**Dataset records**
*****

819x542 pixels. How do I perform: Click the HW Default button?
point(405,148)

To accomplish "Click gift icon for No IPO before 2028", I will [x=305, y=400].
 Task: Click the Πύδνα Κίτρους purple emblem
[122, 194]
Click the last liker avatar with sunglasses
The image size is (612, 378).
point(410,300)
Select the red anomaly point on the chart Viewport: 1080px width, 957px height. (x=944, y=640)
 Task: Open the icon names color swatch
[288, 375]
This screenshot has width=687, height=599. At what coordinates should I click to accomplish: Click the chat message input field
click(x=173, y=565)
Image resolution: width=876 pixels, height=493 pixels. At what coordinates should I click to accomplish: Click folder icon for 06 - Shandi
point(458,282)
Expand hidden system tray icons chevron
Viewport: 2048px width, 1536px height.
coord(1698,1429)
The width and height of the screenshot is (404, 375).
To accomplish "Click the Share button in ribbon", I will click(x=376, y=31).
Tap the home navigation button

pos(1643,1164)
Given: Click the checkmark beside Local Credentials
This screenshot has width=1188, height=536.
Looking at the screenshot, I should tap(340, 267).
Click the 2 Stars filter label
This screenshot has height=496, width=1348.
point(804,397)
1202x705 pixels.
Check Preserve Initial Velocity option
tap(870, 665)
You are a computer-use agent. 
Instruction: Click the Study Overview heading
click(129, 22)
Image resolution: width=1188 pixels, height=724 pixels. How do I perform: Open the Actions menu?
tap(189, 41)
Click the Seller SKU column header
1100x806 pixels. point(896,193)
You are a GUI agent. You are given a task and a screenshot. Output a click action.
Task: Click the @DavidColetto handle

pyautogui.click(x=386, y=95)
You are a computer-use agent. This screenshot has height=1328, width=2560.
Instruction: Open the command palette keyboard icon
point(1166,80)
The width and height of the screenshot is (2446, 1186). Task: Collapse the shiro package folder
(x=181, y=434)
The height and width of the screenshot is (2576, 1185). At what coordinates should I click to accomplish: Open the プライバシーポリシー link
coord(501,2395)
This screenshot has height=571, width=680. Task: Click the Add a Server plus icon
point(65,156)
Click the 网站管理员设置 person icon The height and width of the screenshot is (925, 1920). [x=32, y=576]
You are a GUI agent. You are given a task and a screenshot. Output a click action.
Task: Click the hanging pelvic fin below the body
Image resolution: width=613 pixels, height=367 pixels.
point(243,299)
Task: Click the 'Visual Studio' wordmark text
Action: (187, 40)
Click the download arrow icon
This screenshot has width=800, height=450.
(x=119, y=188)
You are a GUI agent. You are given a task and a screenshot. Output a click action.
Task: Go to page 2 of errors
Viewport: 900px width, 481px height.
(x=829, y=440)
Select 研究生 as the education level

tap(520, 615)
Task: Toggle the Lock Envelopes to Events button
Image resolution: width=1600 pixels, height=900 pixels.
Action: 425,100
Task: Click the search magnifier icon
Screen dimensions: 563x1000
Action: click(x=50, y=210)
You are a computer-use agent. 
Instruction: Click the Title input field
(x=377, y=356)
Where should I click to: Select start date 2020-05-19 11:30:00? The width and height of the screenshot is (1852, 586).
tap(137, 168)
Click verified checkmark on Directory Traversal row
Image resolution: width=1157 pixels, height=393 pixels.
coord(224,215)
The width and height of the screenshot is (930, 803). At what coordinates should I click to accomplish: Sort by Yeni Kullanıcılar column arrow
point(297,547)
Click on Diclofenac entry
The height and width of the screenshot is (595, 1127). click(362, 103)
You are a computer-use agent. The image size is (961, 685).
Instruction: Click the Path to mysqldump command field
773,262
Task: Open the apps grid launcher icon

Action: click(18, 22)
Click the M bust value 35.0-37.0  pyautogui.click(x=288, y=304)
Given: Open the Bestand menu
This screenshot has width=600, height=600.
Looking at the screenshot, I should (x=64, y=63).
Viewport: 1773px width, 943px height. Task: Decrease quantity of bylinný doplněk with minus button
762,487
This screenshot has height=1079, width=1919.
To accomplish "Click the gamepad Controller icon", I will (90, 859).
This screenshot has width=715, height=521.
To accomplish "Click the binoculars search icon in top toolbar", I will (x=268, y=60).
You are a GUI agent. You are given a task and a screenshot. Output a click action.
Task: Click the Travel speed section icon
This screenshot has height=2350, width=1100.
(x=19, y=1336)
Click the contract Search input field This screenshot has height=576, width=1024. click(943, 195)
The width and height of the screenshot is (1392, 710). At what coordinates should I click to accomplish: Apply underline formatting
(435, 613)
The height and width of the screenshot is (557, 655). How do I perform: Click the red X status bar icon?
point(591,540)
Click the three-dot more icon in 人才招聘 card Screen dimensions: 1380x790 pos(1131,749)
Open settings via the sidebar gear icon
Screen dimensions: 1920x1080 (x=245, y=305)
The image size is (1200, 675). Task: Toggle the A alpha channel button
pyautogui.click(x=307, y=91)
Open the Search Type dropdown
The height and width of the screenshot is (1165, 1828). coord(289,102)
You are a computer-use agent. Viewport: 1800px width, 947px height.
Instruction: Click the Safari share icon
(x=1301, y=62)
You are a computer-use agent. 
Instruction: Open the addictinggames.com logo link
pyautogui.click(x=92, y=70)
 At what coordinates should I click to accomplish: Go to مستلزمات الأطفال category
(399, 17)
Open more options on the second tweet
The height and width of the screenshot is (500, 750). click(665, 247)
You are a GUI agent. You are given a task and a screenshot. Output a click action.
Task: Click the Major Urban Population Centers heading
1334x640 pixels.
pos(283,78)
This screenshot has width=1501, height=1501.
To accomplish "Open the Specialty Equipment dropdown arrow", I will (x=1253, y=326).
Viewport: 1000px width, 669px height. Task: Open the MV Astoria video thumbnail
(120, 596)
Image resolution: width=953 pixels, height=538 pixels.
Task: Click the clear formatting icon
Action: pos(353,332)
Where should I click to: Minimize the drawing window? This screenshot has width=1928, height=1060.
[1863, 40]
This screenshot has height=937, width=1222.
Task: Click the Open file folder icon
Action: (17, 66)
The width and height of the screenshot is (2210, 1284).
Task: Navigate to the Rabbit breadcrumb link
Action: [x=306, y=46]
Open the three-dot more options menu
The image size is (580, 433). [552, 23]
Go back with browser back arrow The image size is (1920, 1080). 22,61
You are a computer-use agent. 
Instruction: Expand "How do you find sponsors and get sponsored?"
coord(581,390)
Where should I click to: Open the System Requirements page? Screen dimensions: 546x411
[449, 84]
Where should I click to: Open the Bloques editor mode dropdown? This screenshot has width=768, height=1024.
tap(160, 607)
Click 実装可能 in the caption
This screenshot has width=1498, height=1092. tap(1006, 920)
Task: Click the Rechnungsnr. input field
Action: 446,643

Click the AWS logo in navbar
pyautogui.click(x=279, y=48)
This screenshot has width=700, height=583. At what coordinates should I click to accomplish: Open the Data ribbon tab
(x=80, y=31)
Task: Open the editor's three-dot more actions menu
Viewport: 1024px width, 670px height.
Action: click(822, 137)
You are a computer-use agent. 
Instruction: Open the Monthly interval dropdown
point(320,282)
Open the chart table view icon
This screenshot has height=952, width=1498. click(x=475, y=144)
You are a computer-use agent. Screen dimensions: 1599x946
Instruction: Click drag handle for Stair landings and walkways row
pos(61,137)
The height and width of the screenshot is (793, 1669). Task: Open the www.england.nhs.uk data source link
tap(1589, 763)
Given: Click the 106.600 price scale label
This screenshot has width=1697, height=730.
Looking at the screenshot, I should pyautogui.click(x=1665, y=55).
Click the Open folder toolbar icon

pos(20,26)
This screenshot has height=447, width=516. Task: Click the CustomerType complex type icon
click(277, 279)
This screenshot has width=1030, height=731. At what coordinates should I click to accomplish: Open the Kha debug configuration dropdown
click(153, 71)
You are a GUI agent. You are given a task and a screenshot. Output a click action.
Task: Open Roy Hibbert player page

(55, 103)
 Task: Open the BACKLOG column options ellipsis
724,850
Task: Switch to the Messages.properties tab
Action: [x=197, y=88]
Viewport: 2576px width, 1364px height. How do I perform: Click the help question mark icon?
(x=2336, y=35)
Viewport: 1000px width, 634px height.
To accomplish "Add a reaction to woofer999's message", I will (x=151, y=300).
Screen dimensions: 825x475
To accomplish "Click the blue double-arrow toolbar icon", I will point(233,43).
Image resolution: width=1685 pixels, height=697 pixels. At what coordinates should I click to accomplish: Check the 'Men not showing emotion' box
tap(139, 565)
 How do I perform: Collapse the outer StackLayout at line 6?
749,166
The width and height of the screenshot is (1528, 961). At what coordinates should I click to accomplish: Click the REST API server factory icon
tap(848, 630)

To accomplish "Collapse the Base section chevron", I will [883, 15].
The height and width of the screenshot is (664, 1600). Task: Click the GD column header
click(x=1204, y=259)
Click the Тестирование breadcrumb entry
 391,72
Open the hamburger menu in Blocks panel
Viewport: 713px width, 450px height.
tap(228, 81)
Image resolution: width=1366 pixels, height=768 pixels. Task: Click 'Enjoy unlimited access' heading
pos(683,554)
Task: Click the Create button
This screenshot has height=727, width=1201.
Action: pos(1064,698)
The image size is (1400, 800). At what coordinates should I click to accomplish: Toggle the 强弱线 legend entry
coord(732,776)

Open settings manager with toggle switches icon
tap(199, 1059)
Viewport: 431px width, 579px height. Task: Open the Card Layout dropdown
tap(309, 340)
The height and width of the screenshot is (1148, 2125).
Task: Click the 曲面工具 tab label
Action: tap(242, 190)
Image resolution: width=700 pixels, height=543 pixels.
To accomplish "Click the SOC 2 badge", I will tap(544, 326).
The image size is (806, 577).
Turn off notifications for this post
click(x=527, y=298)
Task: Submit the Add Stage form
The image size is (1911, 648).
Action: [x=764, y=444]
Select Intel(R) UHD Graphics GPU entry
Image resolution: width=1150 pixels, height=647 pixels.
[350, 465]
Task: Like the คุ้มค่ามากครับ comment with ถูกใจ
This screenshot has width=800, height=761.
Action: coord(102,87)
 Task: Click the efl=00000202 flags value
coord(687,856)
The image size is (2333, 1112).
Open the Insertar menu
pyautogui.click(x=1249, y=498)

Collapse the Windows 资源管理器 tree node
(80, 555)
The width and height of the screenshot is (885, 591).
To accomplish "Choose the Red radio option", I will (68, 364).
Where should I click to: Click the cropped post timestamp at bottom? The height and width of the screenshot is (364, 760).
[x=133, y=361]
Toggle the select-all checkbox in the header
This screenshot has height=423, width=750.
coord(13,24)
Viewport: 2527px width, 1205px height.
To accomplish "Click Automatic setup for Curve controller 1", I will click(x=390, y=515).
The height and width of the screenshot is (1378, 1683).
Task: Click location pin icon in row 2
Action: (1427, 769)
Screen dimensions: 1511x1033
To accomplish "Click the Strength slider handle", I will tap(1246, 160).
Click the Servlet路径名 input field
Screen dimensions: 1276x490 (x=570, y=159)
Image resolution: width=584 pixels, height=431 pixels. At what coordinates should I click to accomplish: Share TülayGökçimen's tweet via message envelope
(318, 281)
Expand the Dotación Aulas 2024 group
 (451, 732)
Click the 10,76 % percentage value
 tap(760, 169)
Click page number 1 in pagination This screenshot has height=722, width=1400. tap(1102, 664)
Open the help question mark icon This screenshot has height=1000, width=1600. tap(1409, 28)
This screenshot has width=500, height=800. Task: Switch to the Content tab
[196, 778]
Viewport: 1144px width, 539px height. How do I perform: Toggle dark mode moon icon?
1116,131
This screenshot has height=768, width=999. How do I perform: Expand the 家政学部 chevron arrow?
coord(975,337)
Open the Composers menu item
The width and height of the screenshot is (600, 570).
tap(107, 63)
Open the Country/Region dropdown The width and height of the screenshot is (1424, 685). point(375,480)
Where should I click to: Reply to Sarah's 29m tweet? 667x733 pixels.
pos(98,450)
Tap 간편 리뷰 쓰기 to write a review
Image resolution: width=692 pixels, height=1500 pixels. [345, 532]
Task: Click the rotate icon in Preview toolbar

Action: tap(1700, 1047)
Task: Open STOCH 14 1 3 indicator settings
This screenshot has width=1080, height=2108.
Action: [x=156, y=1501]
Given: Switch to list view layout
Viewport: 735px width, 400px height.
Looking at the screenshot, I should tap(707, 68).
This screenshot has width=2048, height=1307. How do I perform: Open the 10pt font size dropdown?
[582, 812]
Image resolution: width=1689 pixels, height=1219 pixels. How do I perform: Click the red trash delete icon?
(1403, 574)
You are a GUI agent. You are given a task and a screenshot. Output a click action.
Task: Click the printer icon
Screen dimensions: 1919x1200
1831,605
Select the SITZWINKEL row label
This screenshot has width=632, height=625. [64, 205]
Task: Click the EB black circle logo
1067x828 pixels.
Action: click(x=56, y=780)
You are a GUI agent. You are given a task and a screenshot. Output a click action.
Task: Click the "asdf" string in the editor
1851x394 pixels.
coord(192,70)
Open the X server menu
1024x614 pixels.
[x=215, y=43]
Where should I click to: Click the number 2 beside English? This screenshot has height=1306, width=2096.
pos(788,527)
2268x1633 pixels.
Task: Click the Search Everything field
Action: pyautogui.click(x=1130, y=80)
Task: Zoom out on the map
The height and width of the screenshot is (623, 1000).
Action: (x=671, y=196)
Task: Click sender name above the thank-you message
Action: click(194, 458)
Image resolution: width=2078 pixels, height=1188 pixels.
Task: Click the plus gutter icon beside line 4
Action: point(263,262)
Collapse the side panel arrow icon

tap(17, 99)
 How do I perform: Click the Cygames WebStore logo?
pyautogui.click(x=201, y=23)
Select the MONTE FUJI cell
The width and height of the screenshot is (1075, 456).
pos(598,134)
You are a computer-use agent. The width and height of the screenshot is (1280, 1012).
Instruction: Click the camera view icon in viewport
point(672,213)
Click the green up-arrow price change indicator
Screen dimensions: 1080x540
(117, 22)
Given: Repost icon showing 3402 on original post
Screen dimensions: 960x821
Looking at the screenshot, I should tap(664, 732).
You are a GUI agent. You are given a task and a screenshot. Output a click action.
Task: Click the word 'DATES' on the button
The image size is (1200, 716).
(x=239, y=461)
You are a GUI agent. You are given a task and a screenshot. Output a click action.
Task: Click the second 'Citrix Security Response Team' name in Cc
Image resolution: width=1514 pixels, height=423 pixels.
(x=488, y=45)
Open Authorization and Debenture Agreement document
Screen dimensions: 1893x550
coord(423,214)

*****

**What is being asked**
Recast the listing above, starting with the line that contains "Image resolution: width=876" and going on through the line that contains "(x=181, y=434)", as a Markdown table with the columns No. and Entry. Number each row and skip the blank lines.

**Answer**
| No. | Entry |
|---|---|
| 1 | Image resolution: width=876 pixels, height=493 pixels. At what coordinates should I click to accomplish: Click folder icon for 06 - Shandi |
| 2 | point(458,282) |
| 3 | Expand hidden system tray icons chevron |
| 4 | Viewport: 2048px width, 1536px height. |
| 5 | coord(1698,1429) |
| 6 | The width and height of the screenshot is (404, 375). |
| 7 | To accomplish "Click the Share button in ribbon", I will click(x=376, y=31). |
| 8 | Tap the home navigation button |
| 9 | pos(1643,1164) |
| 10 | Given: Click the checkmark beside Local Credentials |
| 11 | This screenshot has width=1188, height=536. |
| 12 | Looking at the screenshot, I should tap(340, 267). |
| 13 | Click the 2 Stars filter label |
| 14 | This screenshot has height=496, width=1348. |
| 15 | point(804,397) |
| 16 | 1202x705 pixels. |
| 17 | Check Preserve Initial Velocity option |
| 18 | tap(870, 665) |
| 19 | You are a computer-use agent.  |
| 20 | Instruction: Click the Study Overview heading |
| 21 | click(129, 22) |
| 22 | Image resolution: width=1188 pixels, height=724 pixels. How do I perform: Open the Actions menu? |
| 23 | tap(189, 41) |
| 24 | Click the Seller SKU column header |
| 25 | 1100x806 pixels. point(896,193) |
| 26 | You are a GUI agent. You are given a task and a screenshot. Output a click action. |
| 27 | Task: Click the @DavidColetto handle |
| 28 | pyautogui.click(x=386, y=95) |
| 29 | You are a computer-use agent. This screenshot has height=1328, width=2560. |
| 30 | Instruction: Open the command palette keyboard icon |
| 31 | point(1166,80) |
| 32 | The width and height of the screenshot is (2446, 1186). Task: Collapse the shiro package folder |
| 33 | (x=181, y=434) |